▶ _Text shown_:
####
AfricaLive: Please tell our readers about your company and the difficulties you had to overcome to get it off the ground.
Gallo Saidy: I have a rich background in the field having done my bachelors in the UK and my masters in Holland. I was inspired down this path by the need to make a change for my country and my people. There was also a notable change in leadership in my country. Leadership changes in the Gambia inspired the need to go back home and participate in development. The happenings in the United States with Africa being referred to in less than flattering terms also inspired me to go and do something.
We got started in 2018, in alignment with the spirit of coming back home. It all had to be built on the backdrop of know-how and a lot of network building. We sought to build a brand that people would relate to quality and consistency. Our strategy is to grow our business progressively and gain the trust of the people more and more each day. We went into the water and sanitation niche because we realised that there was a huge need there. Our vision is to be a multi-generational company like the likes of Bigen Africa so that we can sort out the needs of Africans from generation to generation.
AfricaLive: As we get closer to the launch of the Africa Continental Free Trade Area “AfCFTA”, what do you believe its impact will be, and what do you want to achieve in the African market space?
####
▶ _Stored data items_:
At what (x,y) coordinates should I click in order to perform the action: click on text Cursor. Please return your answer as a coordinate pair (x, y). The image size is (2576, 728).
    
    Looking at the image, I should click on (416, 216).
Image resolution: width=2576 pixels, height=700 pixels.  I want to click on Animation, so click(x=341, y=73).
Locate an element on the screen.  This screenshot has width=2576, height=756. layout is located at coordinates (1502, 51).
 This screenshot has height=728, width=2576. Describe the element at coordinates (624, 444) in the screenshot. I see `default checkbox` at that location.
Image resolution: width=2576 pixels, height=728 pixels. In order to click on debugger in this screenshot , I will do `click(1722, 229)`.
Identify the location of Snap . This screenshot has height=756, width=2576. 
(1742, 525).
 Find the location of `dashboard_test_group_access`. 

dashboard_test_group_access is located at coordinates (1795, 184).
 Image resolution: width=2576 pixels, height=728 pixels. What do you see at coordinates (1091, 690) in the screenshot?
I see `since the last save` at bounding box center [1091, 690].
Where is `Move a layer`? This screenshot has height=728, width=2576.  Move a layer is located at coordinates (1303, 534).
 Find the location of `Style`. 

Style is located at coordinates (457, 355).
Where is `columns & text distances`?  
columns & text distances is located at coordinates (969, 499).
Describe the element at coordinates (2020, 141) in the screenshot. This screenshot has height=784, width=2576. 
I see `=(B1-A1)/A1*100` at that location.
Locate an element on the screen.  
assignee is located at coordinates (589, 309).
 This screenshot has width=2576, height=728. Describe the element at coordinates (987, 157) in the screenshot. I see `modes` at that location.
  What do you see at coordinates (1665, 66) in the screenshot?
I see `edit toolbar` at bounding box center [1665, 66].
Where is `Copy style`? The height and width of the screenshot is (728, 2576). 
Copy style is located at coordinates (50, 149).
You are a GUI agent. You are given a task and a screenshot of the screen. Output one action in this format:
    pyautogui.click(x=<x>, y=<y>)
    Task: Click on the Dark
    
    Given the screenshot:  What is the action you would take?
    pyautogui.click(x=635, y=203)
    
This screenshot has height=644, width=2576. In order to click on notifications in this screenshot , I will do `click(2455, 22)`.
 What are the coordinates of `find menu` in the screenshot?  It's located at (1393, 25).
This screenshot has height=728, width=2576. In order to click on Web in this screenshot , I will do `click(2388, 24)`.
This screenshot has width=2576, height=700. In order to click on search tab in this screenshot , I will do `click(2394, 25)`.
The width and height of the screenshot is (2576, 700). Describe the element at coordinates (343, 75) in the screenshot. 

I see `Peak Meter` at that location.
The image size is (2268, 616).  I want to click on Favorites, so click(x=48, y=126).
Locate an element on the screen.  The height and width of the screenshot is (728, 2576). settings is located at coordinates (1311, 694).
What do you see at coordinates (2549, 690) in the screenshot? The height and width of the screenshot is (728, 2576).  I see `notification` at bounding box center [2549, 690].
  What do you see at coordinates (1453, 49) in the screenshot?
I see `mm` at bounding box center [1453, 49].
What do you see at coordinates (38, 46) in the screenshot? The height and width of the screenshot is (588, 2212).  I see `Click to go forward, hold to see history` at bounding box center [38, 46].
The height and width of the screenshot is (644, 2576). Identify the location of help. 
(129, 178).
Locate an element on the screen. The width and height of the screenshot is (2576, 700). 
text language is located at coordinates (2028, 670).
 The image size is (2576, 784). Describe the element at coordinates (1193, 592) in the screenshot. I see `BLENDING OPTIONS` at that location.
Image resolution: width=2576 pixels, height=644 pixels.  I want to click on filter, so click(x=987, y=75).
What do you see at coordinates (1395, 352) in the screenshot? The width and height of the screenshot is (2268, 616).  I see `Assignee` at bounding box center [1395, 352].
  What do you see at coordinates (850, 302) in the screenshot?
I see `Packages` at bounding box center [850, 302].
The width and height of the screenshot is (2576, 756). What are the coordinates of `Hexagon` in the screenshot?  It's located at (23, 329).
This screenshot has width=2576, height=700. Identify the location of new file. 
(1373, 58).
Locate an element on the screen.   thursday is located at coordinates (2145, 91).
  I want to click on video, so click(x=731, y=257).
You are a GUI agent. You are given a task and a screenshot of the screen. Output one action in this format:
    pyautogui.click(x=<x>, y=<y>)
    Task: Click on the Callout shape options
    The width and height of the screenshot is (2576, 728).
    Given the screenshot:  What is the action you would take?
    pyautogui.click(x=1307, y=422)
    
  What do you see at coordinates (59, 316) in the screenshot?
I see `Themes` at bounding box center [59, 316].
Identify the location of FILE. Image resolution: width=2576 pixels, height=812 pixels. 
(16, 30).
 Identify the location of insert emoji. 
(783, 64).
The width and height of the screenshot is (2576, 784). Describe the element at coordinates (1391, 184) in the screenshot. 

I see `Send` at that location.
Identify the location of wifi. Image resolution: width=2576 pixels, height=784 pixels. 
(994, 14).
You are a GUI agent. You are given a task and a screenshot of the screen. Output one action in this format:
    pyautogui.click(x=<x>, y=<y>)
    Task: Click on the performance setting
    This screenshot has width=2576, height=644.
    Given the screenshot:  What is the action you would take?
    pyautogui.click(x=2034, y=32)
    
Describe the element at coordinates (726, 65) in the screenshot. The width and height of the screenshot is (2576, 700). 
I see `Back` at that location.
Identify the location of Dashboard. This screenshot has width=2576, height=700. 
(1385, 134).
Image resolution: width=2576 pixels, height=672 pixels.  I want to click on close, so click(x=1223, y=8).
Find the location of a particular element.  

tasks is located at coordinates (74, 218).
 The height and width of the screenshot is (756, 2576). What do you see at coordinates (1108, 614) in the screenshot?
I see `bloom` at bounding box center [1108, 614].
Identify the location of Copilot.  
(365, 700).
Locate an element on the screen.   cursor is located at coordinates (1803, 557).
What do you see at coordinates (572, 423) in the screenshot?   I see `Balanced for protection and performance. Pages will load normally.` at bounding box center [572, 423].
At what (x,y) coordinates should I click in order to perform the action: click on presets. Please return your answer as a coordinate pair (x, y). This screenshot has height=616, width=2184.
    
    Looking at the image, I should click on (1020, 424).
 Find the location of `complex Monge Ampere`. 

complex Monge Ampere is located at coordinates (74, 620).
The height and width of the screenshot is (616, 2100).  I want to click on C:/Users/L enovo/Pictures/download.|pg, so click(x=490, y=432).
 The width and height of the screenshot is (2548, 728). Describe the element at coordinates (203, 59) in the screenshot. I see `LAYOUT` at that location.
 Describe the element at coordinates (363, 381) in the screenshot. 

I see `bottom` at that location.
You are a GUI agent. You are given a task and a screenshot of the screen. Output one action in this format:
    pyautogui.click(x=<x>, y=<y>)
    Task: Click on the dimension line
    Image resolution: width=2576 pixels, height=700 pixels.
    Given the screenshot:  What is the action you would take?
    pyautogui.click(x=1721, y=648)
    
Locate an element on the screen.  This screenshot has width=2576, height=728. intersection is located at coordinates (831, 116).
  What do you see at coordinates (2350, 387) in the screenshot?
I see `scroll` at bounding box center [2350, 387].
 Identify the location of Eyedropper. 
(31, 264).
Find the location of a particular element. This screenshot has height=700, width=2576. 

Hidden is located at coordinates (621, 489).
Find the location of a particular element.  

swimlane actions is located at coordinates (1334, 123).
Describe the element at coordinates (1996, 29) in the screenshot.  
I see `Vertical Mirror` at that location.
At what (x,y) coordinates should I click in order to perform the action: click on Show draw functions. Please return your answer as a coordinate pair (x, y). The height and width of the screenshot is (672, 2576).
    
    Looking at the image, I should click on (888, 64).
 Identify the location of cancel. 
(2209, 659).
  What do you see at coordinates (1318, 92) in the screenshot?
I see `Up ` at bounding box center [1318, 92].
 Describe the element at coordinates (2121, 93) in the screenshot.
####
▶ _Exercises to complete_:
a) Reproduce word for word the part of the Gallo Saidy interview that opens with the words containing "Gallo Saidy: I" and closes with "and do something.".
b) Take the Gallo Saidy interview further, picking up right after its final line.

▶ _Responses to the exercise_:
a)
Gallo Saidy: I have a rich background in the field having done my bachelors in the UK and my masters in Holland. I was inspired down this path by the need to make a change for my country and my people. There was also a notable change in leadership in my country. Leadership changes in the Gambia inspired the need to go back home and participate in development. The happenings in the United States with Africa being referred to in less than flattering terms also inspired me to go and do something.

b)
Gallo Saidy: If the agreement is operationalised properly, the sky’s the limit when it comes to opportunities. The African continent is very diverse and all the bottlenecks and trade barriers are not helping. We must develop the structures we need to create the Africa we want to see. Our wealth in terms of human as well as natural resources should be enough for us to develop the products we need to sustain ourselves. At the moment, most African construction firms buy products from abroad. It’s not that we don’t want to buy from within the continent, it’s because there is a huge communication breakdown that leads us down that path.
The new continental agreement can help us tear down those barriers and maybe we will start to see more intra-African trade than ever before. The lack of standardisation is another problem that we must attack. Our markets are filled with different products that serve the same function which makes quality control difficult. We must standardise so that we can have uniform standards and a way to tell good quality.
AfricaLive: Standardisation is such a major topic in the African construction scene, how fast do you think a set of uniform standards can be agreed upon?
Gallo Saidy: We can work faster if we come together instead of each country developing its own set of standards. It will be great to know that you can get your material needs met easily within your region because everybody is utilising the same standards. Uniform standards will make materials available locally; saving us money as well as all the time we lose trying to import foreign parts and materials.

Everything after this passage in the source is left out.